+++ DATA SUPPLIED

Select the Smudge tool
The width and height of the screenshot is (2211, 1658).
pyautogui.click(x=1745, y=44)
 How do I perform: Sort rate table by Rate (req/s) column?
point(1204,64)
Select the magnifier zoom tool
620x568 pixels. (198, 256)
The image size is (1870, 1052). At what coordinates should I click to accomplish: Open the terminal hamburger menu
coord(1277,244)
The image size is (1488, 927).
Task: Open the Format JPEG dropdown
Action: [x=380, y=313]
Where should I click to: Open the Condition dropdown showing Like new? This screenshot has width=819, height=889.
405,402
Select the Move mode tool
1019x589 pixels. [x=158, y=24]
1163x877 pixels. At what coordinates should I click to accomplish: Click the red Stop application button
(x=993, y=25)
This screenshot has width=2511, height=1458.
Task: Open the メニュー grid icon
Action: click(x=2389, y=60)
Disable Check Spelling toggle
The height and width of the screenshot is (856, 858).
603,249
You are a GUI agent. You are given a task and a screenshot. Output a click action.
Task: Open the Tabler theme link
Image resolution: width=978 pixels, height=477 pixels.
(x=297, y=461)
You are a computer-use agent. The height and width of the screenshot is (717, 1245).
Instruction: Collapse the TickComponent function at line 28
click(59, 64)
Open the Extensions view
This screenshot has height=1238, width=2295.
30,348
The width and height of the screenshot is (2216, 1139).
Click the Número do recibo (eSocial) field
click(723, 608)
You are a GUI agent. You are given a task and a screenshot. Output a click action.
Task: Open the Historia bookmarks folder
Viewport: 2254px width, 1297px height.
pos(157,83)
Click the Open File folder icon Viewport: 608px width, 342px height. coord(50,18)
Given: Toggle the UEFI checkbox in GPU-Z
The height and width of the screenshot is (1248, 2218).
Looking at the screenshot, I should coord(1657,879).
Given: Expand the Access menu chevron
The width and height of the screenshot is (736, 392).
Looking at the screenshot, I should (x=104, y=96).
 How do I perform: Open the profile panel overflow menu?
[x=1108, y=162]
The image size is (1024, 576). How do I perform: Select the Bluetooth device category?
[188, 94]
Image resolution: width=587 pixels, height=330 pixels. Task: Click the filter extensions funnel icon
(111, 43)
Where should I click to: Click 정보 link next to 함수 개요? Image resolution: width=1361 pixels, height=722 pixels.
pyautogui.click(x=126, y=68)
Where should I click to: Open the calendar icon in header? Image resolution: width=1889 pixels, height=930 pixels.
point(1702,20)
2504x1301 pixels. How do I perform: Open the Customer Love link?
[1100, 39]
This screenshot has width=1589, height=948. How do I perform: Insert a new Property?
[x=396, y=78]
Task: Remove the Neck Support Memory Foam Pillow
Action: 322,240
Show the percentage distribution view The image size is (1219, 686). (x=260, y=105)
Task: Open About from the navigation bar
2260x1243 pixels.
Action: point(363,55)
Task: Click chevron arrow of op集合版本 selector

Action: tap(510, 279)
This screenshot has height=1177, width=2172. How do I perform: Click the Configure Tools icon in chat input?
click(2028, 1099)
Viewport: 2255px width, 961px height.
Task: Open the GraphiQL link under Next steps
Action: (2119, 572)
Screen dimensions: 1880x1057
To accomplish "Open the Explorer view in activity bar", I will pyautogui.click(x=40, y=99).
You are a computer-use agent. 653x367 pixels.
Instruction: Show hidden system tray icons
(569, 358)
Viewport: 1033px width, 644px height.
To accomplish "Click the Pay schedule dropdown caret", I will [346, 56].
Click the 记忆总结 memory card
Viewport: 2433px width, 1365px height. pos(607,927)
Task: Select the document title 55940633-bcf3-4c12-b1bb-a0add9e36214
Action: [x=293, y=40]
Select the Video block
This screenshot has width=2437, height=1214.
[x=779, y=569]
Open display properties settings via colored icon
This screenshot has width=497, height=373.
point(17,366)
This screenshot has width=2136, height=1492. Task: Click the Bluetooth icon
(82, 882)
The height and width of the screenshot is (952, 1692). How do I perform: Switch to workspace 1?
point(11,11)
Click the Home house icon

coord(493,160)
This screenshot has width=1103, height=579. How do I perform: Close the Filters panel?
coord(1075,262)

++++++

> **ACTIVITY**: Could you show every line of the material that includes the string "will"?

> **SOLUTION TO THE EXERCISE**:
To accomplish "Open the Explorer view in activity bar", I will pyautogui.click(x=40, y=99).
To accomplish "Click the Pay schedule dropdown caret", I will [346, 56].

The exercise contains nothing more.